Colored thoughts

Last evening I sat down for dinner with an old friend by huge glass windows that overlooked the patio of the eatery we were at. Unfolding her napkin gently, she laid it across her lap and nibbled on her dinner. I dug in with gusto punctuating my conversation with references to the momentous route K and I were on. She squealed with delight, hugged and wished me well. We went on to talk some more. After an hour and half of catching up, I reluctantly made my way home.

The drive back was slow and filled with thoughts. Of color. Of disturbing thoughts. In my references to the child we will eventually adopt, I found myself harping on our reasons. I was surprised to see how much color played a part of it. Not too white, not too dark, somewhere in the middle I said. She smiled and said ‘Olive’. It sounded perfect. This conversation would have been probably normal with any of my desi friends. After all we grew up with references like this. This post by Phillygrrl on Sepia Mutiny touched a chord.

Going back to what I was saying, there we sat, a white blond haired woman and me an ‘olive’ black haired Indian. We sat there talking of skin color and racial heritage. Many times in the conversation, I felt apologetic for my choice of words. Yet, I was saying nothing wrong. A conversation that would have been normal with K or Akay or my sister suddenly felt strange. I was trying to be politically correct all the time. This is not about racism or preference of lighter skin tone over darker but it does graze the edges. The problem definitely was with me.

Driving home, I probed into my psyche. Why is it that I am conscious of what I say when I am around people of a different race or nationality? Shouldn’t friends be friends no matter where each person is from? Is this just the beginning of a huge series of adjustments I am to make in my life?

How or where does one start? I have prided myself on my ability to be fair. To be equal. Yet, there are parts of me that are so seeped in old notions that they shock me on occasion. I have cringed when people around me talk about racism against them. I have chosen to believe it lies in perception and that people are inherently good.

A simple conversation with no racial overtones brought about an avalanche of thoughts. I have been processing it for over a day now. I have no answers but I am glad I am thinking about it.

6 thoughts on “Colored thoughts

  1. I could imagine the uneasiness you felt. I think it is is really good that you were able to talk about these topics to someone non-Indian. That itself is a healthy beginning. I am not sure if I would have ventured to talk about racial topics – I do have such non-Desi acquaintances/colleagues with whom I could talk freely. But even I would have tried to be politically correct all the time.

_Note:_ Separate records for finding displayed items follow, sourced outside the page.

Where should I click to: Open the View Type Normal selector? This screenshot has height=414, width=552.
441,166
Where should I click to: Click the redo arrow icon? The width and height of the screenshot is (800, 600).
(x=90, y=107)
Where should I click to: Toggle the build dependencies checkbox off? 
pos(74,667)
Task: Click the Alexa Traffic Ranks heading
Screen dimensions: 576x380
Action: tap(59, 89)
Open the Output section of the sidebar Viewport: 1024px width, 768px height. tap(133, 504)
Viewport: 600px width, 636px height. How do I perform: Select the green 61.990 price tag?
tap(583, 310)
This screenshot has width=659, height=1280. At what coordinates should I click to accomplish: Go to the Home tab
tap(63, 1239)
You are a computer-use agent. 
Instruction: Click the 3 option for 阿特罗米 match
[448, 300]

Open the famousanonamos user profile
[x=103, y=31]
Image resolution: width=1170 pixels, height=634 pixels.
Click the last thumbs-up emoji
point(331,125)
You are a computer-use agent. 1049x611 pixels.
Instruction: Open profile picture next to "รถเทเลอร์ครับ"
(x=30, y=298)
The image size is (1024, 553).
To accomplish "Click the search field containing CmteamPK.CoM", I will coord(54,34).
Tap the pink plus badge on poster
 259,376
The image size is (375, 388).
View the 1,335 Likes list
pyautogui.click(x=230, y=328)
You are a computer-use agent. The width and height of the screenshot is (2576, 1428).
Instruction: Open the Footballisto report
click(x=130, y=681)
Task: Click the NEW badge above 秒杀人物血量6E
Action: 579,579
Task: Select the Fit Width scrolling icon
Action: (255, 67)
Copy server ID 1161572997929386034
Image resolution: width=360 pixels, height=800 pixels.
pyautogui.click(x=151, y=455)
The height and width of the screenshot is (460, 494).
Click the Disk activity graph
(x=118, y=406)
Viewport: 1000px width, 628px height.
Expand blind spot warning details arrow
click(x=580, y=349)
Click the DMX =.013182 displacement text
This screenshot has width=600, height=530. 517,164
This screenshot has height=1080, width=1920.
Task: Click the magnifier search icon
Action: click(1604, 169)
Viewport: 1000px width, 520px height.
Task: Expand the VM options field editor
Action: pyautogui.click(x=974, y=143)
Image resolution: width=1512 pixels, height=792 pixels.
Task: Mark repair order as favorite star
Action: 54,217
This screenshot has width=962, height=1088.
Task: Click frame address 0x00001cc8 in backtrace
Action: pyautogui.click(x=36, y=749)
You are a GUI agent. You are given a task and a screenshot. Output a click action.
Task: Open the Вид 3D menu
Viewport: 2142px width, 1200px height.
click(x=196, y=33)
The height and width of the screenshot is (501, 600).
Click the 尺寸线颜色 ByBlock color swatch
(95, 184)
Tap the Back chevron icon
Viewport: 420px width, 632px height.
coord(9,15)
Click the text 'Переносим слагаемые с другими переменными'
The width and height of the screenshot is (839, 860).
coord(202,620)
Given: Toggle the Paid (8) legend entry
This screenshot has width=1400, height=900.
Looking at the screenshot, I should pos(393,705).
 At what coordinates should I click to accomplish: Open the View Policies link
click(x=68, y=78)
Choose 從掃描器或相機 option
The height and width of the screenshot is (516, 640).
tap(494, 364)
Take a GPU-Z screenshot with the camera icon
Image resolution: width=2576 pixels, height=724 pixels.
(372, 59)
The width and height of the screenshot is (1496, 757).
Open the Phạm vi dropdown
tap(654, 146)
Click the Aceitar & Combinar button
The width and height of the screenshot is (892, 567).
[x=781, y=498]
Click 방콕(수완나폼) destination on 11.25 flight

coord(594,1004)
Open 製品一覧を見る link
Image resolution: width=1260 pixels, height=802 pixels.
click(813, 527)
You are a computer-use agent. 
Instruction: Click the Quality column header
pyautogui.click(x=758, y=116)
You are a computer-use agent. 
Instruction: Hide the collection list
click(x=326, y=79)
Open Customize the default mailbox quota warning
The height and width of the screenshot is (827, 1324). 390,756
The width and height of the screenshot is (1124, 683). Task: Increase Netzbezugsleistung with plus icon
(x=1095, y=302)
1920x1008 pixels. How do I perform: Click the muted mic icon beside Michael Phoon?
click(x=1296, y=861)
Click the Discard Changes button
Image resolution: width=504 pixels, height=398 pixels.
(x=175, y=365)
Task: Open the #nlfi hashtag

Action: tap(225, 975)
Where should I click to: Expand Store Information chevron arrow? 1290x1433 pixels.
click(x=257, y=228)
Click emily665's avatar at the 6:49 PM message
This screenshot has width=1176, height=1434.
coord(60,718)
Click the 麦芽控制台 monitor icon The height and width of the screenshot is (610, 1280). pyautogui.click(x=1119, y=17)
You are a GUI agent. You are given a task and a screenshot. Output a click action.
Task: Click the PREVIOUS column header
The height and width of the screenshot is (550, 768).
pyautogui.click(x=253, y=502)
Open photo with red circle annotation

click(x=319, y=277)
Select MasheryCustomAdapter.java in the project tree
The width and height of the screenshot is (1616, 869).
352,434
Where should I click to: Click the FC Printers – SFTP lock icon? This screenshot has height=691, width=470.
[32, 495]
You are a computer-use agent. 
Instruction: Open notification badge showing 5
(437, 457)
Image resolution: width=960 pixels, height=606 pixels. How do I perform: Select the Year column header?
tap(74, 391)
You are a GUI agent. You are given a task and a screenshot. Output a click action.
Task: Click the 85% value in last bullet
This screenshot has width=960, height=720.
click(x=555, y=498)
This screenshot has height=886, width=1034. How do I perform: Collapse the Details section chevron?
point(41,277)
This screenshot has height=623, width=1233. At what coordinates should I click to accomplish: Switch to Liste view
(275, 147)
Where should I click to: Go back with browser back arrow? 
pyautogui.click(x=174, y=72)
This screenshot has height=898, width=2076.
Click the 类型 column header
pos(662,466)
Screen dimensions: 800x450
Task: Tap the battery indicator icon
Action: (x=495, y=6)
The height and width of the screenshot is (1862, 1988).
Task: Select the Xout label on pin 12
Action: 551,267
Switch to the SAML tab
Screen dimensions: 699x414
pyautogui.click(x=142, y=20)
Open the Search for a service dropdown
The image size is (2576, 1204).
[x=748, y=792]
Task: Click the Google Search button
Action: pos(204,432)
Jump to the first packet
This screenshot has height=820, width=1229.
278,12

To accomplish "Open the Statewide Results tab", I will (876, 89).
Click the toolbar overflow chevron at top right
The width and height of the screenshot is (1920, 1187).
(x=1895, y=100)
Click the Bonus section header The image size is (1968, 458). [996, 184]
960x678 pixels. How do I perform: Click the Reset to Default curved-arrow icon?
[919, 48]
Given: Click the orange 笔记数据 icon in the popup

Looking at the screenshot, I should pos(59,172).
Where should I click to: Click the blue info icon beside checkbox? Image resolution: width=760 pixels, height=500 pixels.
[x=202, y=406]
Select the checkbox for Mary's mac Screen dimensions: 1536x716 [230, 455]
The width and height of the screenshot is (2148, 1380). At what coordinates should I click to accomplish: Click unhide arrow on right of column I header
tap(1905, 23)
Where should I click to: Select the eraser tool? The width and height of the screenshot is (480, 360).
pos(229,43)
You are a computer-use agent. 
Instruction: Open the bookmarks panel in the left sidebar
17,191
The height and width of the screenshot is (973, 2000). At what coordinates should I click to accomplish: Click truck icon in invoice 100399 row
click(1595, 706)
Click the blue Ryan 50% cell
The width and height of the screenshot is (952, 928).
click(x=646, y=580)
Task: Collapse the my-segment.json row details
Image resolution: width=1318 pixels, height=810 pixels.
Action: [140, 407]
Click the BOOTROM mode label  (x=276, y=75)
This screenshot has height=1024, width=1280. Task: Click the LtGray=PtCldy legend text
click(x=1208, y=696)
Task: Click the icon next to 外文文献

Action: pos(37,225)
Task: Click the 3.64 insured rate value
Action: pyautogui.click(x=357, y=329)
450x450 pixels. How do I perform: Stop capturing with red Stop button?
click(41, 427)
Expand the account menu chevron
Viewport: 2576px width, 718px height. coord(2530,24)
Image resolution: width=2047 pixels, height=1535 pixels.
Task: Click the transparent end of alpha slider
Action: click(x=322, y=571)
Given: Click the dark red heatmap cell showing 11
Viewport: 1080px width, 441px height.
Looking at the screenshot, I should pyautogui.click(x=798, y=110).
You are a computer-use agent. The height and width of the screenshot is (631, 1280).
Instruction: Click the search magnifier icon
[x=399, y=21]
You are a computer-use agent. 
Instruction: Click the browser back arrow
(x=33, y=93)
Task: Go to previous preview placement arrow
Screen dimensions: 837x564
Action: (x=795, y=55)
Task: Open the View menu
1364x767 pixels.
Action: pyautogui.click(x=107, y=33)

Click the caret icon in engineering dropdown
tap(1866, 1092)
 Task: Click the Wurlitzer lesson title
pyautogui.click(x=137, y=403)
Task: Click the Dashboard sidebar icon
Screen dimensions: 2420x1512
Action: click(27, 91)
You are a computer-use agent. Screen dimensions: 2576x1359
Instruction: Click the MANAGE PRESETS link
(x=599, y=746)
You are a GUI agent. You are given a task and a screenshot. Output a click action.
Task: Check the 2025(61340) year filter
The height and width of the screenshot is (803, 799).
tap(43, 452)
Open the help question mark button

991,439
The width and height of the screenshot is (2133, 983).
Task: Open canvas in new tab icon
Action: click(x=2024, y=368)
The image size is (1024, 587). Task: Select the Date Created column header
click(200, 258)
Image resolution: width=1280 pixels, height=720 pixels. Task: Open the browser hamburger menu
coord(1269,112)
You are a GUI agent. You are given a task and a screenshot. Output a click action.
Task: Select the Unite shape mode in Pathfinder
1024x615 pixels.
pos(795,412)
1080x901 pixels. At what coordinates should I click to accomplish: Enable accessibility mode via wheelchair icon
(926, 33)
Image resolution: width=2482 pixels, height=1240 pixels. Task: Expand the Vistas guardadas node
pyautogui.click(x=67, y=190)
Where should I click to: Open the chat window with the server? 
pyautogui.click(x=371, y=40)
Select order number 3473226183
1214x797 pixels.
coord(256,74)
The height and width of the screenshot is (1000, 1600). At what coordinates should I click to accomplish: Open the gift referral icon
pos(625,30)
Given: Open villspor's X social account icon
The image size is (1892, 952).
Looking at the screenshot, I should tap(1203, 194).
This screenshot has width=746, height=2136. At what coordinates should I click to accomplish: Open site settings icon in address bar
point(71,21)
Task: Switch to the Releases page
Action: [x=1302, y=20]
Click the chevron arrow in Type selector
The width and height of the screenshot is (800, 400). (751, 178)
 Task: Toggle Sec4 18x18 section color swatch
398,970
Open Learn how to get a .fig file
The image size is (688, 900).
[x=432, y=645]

  2. There is no need for you to be apologetic about wanting a child that looks like you and your hubby. There is nothing racial about it. It is natural for people to imagine their loved ones as someone like them – it is not because you prefer one over the other. It is racism when you start feeling either superior or inferior becaue of color.

    It is an important phase of your life so just enjoy it without polluting it unnecessary guilt! Best wishes.

    BTW I am intrigued that a ‘close’ non desi friend of yours would ask you about the color of your would-be child. Why did it matter to her at all?

  3. “Why is it that I am conscious of what I say when I am around people of a different race or nationality? Shouldn’t friends be friends no matter where each person is from?”

    You are being extra careful about not hurting the other person’s sentiments. And it’s hard to know what those “sentiments” are because they are subjective and to a certain extent stems from his/her cultural background. Yes, friends should be friends no matter where each person is from. But it takes a while for the friendship to mature to that stage. And You need to get through this phase to reach that stage.

  4. Hey Laksh, it is perfectly normal. My friends wanted only Caucasian kids saying they needed those who come into the family to not look different and feel more a part of the family. So,it is absolutely fine!! 😀

  5. @Gayu: Guess it is more of a reminder to myself than anything else.
    @Anamika: Being politically correct will be the death knell of us all.
    @Anonymouse: Its not being apologetic. Am just surprised at my reactions myself. Like I said nothing wrong about my friend asking me. What is wrong is my reaction and the way I felt queasy about it.
    @Suman: True. I hope to someday reach that level of comfort.
    @Apar: I know it is fine. Yet something about it disturbs me.